Ah Destineer, you are down there with DSI, how many more crap games must you force onto us? Ok I'm judging it before playing it so lets talk about this. Each character has his or her own back story & tracks. The single player mode focuses around the Wizard Circuit, a series of racers hosted by an old, wise Homie. Apparently Wizard is not just a nickname, as the winner of the circuit gets a wish granted. You can "pimp" your vehicle if you wish but you will need to raise your "respect" meter to do so, which you can do by either winning races in single player or in multiplayer. In the videos the game looks kinda plain, boring and the way the cars move look stupid which is a shame as I wanted a decent new racer. The developer did the "not bad actually" Dragon Ball Z: The Legacy of Goku II; the awful Dragon Ball Z: Taiketsu, Dragon Ball Z: Buu's Fury (both GBA) and the really really bad Texas Hold 'Em: Poker Pack (DS).
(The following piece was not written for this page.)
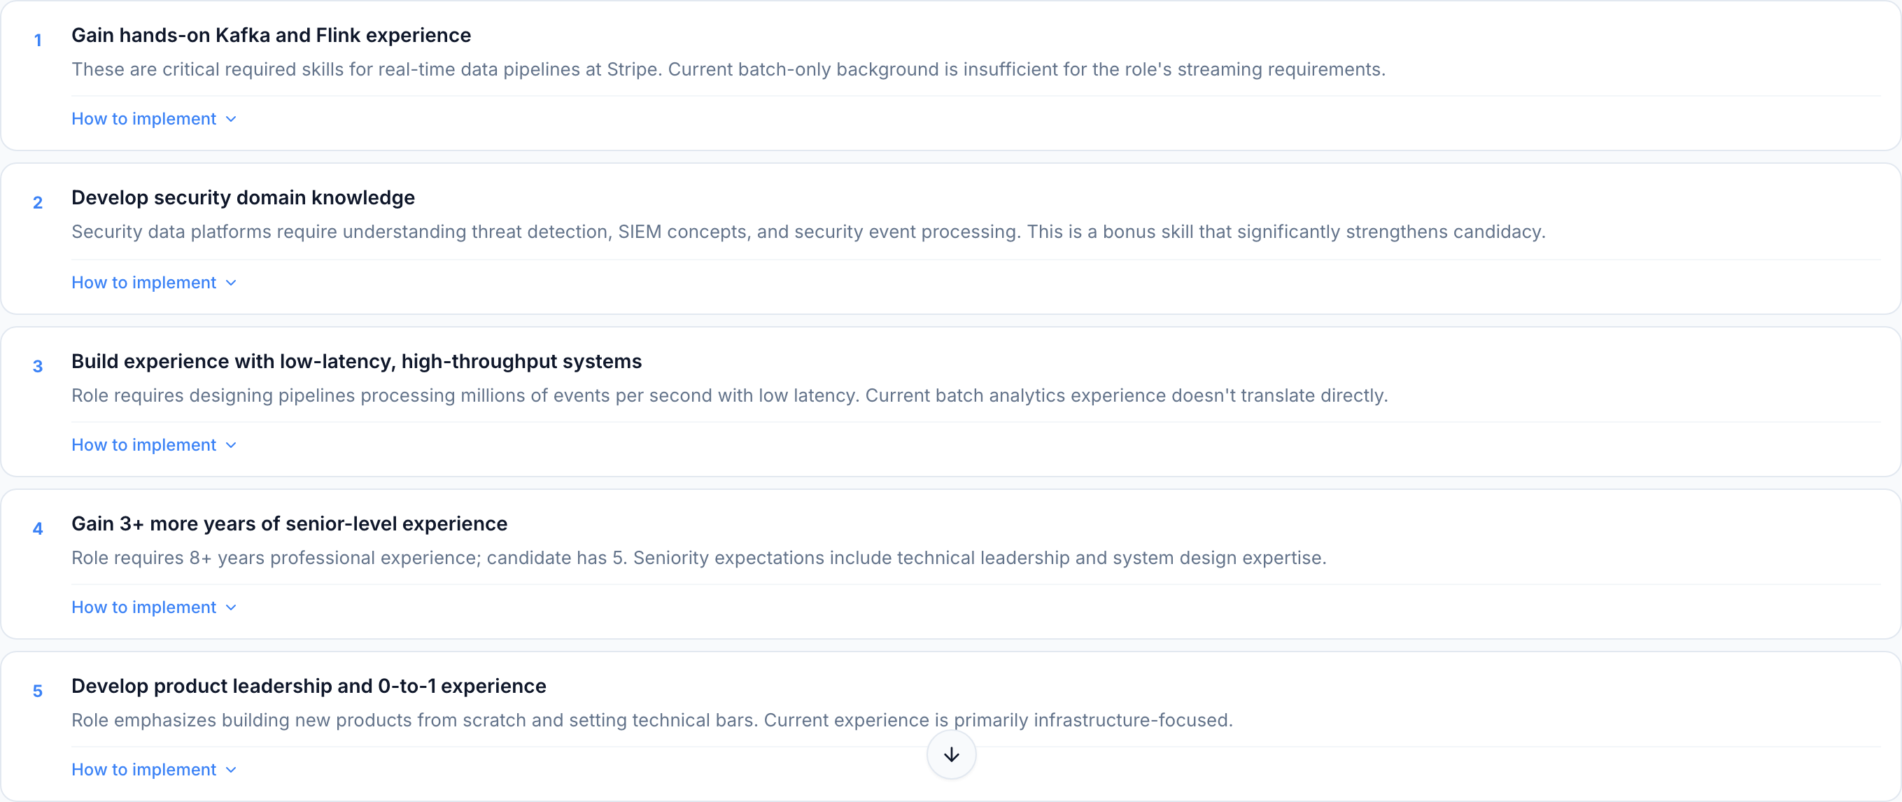The image size is (1902, 802).
Task: Click the number 3 recommendation badge
Action: [x=38, y=366]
According to Destineers website this will be out on the 5th.

Video Link






Also out in North American territories is more shovelware like *Puppy Palace* from Ubisoft and yet another pet game *Paws & Claws Pet Resort* from shit mongers THQ.



*  Tokutenryoku Gakushuu DS*

*Region:*  Japan  *  Genre:* Puzzle
*Developer:*  Benesse  *  Publisher:*  Benesse

You people moan about what shovelware you get, spare a thought for the Japanese! Sure they get all the RPG's you want but to be honest, (according to a Japanese friend of mine) most of those are below average They get these really cheap ass titles, titles that are just maps, titles that list wine and titles like these EIGHTEEN titles  that could easily fit on one cart and SHOULD fit on one cart but don't as the publisher wants to rip people off so deep breath here are the subtitle of all 18 games: Chuu-1 Eigo, Chuu-2 Eigo, Chuu-3 Eigo, Chuu-1 Eisuukoku Pack, Chuu-2 Eisuukoku, Chuu-1 Kokugo, Chuu-2 Kokugo, Chuu-3 Kokugo, Chuu-1 Suugaku, Chuu-2 Suugaku, Chuu-3 Suugaku, Chuu-3 Eisuukoku Koumin Pack, Chuugaku Chireki Rika Pack, Chuugaku Chiri, Chuugaku Koumin, Chuugaku Rekishi, Chuugaku Rika 1 Bunya, Chuugaku Rika 2 Bunya. Can't be bothered to get screens and vids for all of these but some of you will know what they'll look like as most of these have already been in videogame form on the DS.


7th Febuary



*  L: The Prologue to Death Note - Rasen no Wana *

*Region:*  Japan  *  Genre:* Adventure
*Developer:*  Konami  *  Publisher:*  Konami

According to my Japanese friend (hey second mention!), Death Note: Kira Game is pretty good but the one after was really really terrible.  The events in this game prelude Death Note and you get to play as a younger L cracking a case in a run down hotel. You play L and you battle other characters with words and diffusing traps on the touch screen.

Video Link









Also out is Patto Tokueru: Indo Suugaku Drill.



8th January



*Pic Pic*

*Region:*  Europe  *  Genre:* Puzzle
*Developer:*  Success  *  Publisher:*  505 Games

Like Picross? Well this is the same. In Japan this was released as Pic Pic: Toku to E ni Naru 3-tsu no Puzzle, should be good to play as I can't see how they can mess this game up unless the puzzles are stupidly easy. Screens are of the Japanese version and according to 505 Games website this will be released on the 8th.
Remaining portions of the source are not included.